The 51-year-old had driven down to the seafront at 11.15pm on March 18 when his pet darted down on to the beach as the tide was coming in.
Mr Blyth said he spent 10-15 minutes trying to catch his pet but then went home to raise the alarm and started drinking, downing four pints of cider and a double vodka in a half-hour period.
But, unknown to him, a member of the public and two police had waded into the North Sea up to their waists to rescue his dog, which was in danger of being swept away.
One officer had seen Mr Blyth driving away from “a dangerous position” at the beach as a passer-by told him a dog was in distress.
A member of the public was in the water. We climbed down to the rocks. Myself and another officer went into the water up to our waists and dragged the dog out of the water. We got it out of the sea and back on dry land. Most of the shift turned up because there were people in the waterPc Christopher Cave
Police later traced Mr Blyth to his home in Hyde Street, from where an initial call to the Coastguard had been made.
When police realised he was under the influence of alcohol and Mr Blyth said he had been drinking at home, he was arrested and charged with drink-driving.
His alcohol reading of 107 microgrammes in 100ml of breath would have put him at three times the legal limit of 35.
But he was cleared of the offence at Sunderland Magistrates Court after the bench accepted he had only begun drinking when he got home from the beach.
Giving evidence, Pc Christopher Cave told the court he had driven down to Hendon Promenade that night because the sea was rough and he wanted to make sure there was nobody in difficulty.
He told the court he saw Mr Blyth’s car parked on the lower promenade about 10 metres away from him.
“It’s quite dangerous when there is a rough sea. There have been people killed there in the past,” Pc Cave said.
“I was just a little concerned and curious why the car was parked there that time of night in a dangerous position with the tide coming in.”
Pc Cave said a man approached him for help and he became involved with the search for the dog. He then saw Mr Blyth’s car drive off at speed.
“A member of the public was in the water. We climbed down to the rocks. Myself and another officer went into the water up to our waists and dragged the dog out of the water.
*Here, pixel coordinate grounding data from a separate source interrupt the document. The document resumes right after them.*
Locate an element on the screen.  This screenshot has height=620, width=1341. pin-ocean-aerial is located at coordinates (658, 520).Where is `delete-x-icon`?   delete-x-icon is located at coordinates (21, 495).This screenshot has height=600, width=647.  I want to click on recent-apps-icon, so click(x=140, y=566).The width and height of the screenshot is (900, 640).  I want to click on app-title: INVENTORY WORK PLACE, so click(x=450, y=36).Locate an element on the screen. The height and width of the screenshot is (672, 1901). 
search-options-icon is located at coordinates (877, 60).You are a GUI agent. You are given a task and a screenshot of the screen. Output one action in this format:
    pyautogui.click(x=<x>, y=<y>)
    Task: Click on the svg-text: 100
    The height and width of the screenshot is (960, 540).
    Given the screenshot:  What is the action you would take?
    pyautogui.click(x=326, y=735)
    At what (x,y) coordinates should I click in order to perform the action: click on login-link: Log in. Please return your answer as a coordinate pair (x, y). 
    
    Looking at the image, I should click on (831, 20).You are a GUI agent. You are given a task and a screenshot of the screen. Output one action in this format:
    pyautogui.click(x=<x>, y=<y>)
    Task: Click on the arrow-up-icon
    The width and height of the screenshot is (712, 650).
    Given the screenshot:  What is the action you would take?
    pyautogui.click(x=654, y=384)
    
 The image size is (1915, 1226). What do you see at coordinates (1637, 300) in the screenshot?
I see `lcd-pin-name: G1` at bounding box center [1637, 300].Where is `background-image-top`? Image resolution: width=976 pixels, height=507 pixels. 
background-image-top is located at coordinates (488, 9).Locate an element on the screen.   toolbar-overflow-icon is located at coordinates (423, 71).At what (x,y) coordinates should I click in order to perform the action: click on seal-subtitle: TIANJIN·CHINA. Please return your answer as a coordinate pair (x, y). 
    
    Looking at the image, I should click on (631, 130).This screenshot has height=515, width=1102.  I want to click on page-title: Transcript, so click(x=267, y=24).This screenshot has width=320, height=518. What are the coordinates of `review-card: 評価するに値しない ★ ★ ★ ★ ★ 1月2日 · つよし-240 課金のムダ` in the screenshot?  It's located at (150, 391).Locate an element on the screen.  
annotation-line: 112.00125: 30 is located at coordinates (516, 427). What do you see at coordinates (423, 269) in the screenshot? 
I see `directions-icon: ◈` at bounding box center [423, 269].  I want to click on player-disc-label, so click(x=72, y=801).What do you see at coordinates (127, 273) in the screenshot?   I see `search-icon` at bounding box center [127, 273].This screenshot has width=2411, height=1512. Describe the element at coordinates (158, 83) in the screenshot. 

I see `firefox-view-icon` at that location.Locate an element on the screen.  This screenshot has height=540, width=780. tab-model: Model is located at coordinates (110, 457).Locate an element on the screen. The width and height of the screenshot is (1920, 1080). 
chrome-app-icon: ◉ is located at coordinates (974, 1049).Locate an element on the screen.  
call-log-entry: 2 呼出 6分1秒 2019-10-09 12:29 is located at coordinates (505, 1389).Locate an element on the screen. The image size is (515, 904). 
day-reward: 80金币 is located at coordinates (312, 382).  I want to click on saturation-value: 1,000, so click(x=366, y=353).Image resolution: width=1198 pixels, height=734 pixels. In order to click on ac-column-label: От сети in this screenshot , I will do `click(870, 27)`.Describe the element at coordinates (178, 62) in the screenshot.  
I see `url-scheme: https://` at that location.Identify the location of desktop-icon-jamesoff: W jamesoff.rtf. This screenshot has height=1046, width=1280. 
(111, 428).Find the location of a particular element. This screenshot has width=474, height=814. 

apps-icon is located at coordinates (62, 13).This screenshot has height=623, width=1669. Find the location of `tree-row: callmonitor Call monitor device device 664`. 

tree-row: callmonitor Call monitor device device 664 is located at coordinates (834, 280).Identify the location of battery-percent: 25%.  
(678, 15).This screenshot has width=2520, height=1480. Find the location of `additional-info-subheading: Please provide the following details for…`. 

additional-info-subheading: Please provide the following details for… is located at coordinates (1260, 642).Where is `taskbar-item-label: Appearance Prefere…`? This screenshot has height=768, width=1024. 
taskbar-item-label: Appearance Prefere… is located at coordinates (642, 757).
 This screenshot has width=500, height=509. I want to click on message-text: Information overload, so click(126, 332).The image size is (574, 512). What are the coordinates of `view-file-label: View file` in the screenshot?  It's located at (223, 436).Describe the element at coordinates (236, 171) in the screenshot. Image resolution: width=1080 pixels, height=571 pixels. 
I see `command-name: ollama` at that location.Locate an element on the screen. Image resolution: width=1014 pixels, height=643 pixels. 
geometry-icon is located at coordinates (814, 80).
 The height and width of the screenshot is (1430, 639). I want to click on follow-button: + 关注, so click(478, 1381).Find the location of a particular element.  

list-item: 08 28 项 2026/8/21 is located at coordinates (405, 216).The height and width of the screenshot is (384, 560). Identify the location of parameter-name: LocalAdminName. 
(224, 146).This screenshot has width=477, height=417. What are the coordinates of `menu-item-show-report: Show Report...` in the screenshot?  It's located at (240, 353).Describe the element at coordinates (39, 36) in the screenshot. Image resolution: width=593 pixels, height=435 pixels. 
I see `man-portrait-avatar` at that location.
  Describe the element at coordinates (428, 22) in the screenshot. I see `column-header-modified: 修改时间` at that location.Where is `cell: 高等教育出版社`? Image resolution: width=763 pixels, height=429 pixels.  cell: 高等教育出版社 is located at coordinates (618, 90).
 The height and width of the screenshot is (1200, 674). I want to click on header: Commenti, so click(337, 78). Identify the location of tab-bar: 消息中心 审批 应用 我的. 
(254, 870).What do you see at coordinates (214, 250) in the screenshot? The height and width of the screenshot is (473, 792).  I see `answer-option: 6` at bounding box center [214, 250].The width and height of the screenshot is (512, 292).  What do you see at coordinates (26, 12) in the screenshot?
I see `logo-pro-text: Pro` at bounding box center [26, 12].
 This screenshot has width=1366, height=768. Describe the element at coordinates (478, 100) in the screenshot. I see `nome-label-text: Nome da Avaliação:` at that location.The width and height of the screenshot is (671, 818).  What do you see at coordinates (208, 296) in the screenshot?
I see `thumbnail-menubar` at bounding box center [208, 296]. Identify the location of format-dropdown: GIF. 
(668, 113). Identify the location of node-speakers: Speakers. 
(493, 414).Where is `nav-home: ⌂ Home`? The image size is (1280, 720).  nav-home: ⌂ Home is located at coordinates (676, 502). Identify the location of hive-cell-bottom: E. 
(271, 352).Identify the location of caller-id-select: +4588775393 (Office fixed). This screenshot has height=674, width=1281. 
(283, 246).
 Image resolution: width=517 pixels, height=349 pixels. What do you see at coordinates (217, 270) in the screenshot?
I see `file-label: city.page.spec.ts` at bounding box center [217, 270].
“We got it out of the sea and back on dry land. Most of the shift turned up because there were people in the water.”
Pc Cave then drove around looking for the car he had seen on the promenade when he received a radio message asking him to attend a house in Hyde Street, from where the initial call to the Coastguard had originated.
“He had swallowed water and an ambulance had been called to the address to check on his welfare,” Pc Cave added.
The officer found the car he recognised from the beach parked outside the address at 11.45pm and said that when Mr Blyth came to the door it was clear he was under the influence of alcohol.
Mr Blyth told the court he had driven just under half a mile with his dog to the beach because it has arthritis and would be unable to walk there and back.
He added: “He is a nervous rescue dog and we take him down at night when there is not many people about, so he could have a runabout.
“I parked at the top of the ramp. We got the dog out of the car and before we could put his lead on him he darted onto the ramp and down to the beach. I could see that the tide was coming and I knew I had to help him off the beach.”
Mr Blyth said he tried for 10 to 15 minutes to catch the dog but he was running around in circles.
“I had to get off there or I would have been trapped down there as well,” he said. “I caught him once but he wriggled loose.
“I got soaked, that’s why my phone wasn’t working so I had to get back to the house.”
Mr Blyth said he had not seen Pc Cave so did not approach him and instead rushed home to call for help.
“I was panicking,” he added. “I didn’t know where my dog was, whether he’d drowned or been swept out to sea. At home, I had a drink and I called the Coastguard. I drank as soon as I was in the house until the police came.”